Penghindaran hanya cocok bagi individu atau kelompok yang tidak tergantung pada lawan
individu atau kelompok konflik dan tidak mempunyai kebutuhan lanjut untuk berhubungan dengan
lawan konflik. Compromissing (Pengkompromian) berarti tawar menawar untuk melakukan
kompromi untuk mendapatkan kesepakatan. Tujuan masing-masing pihak adalah untuk
mendapatkan kesepakatan terbaik yang saling menguntungkan.
Pengkompromian akan berhasil bila kedua belah pihak saling menghargai, dan saling percaya.
Kepuasan diri-sendiri, Collaborating berarti kedua pihak yang berkonflik kedua belah pihak
masih saling mempertahankan keuntungan terbesar bagi dirinya atau kelompoknya
saja. Smoothing (Penghalusan) atau conciliation berarti tindakan mendamaikan yang berusaha
untuk memperbaiki hubungan dan menghindarkan rasa permusuhan terbuka tanpa memecahkan
dasar ketidaksepakatan itu.Conciliation berbentuk mengambil muka (menjilat) dan
pengakuan Conciliation cocok untuk bila kesepakatan itu sudah tidak relevan lagi dalam
hubungan kerja sama.

6. Manfaat SARA Bagi Ras Dan Suku Agama

a) Memberikan pengetahuan tentang tujuan,dan bagaimana cara hidup.Tanpa agama manusia tidak
tahu untuk apa yang sebenarnya hidup ,dan nantiya kemana dia pergi.
b) Agama dengan kitab sucinya berfungsi sebagai penerang.Agama ibarat sebagai obor,yang mampu
menerangi dalam kegelapan.Orang yang ada dalam kegelapan akan banyak mengalami hambatan-
hambatan dalam mencapai tujuan hidupnya,karena tidak mengetahui mana yang baik dan yang
buruk ,mana yang boleh dan mana yang boleh dihindari.Orang yang beroborkan agama akan lebih
bias menempuh jalan yang benar,dan akan bisa lebih cepat berjalan menuju tempat tujuan yaitu
kesejahteraan di dunia dan kebagiaan di akhiran
c) Bisa menjadi alat peredam dari gejolak dan gelorak bathin seseorang yang dirundungkan
kedukaan.Dengan agama orang bisa menghibur dirirnya di saat mengalami kesedihan sehingga
mempunyai daya tahan yang jauh lebih besar terhadap segala macam penderitaan

PENUTUP

A. KESIMPULAN
Konflik sebagai kategori sosiologis bertolak belakang dengan pengertian perdamaian dan
kerukunan.
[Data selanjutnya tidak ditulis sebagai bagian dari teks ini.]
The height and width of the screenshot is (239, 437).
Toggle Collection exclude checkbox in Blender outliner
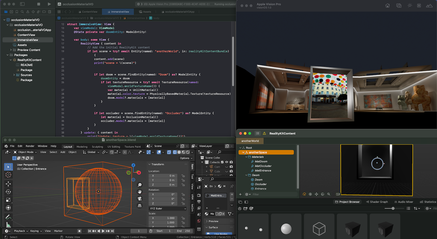pyautogui.click(x=222, y=162)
Yang terakhir ini merupakan hasil dari proses assosiatif, sedangkan yang pertama dari
proses dissosiatif Proses assosiatif adalah proses yang mempersatukan; dan proses dissosiatif
sifatnya menceraikan atau memecahkan. Fokus kita tertuju kepada masalah konflik atau bentrokan
yang berkisar pada agama. Dalam konteks ini konflik sebagai fakta sosial melibatkan minimal dua
pihak (golongan) yang berbeda agama, bukannya sebagai konstruksi khayal (konsepsional)
melainkan sebagai fakta sejarah yang masih sering terjadi di zaman sekarang. Misalnya: bentrokan
antara umat Kristen Gereja Purba dengan umat Yuhudi, benturan umat Kristen dengan penganut
agama Romawi (agama kekaisaran) dalam abad pertama sampai dengan ketiga. Dalam penyorotan
sekarang ini kita hanya ingin mengkhususkan pada suatu sumber bentrokan saja, yaitu : perbedaan
iman. Dan berkaitan dengan iman juga perbedaan mental setiap umat beragama. Bahwa perbedaan
iman (dan doktrin) de facto menimbulkan bentrokan tidak perlu kita persoalkan, tetapi kita
menerimanya sebagai fakta dan mencoba untuk memahami, dan mengambil hikmahnya. Semua
pihak umat beragama yang sedang terlibat dalam bentrokan masing-masing terutama dari benturan
itu.
Faktor-faktor penyebab konflik diantaranya perbedaan doktrin dan sikap mental, perbedaan suku
dan ras beragama dan perbedaan tingkat kebudayaan. Perbedaan iman menimbulkan bentrokan
yang tidak perlu kita persoalkan, tetapi kita menerimanya sebagai fakta dan mencoba untuk
memahami dan mengambil hikmahnya.
Adapun strategi untuk mengatasi konflik yang ada, harus adanya kesepakatan dari kedua belah
pihak untuk saling menghargai dan saling percaya.
B. SARAN

Saran dari saya adalah di jaman sekarang ini, seharusnya perbedaan SARA tidak lagi di pentingkan
karena kita dapat berkerjasama dengan berbagai suku, ras, agama, dan adat istiadat dengan efektif
dan tidak hanya dari satu ras, dll. Dari perbedaan itu, justru kita dapat lebih kreatif dan membuat
wawasan kita menjadi jauh lebih luas.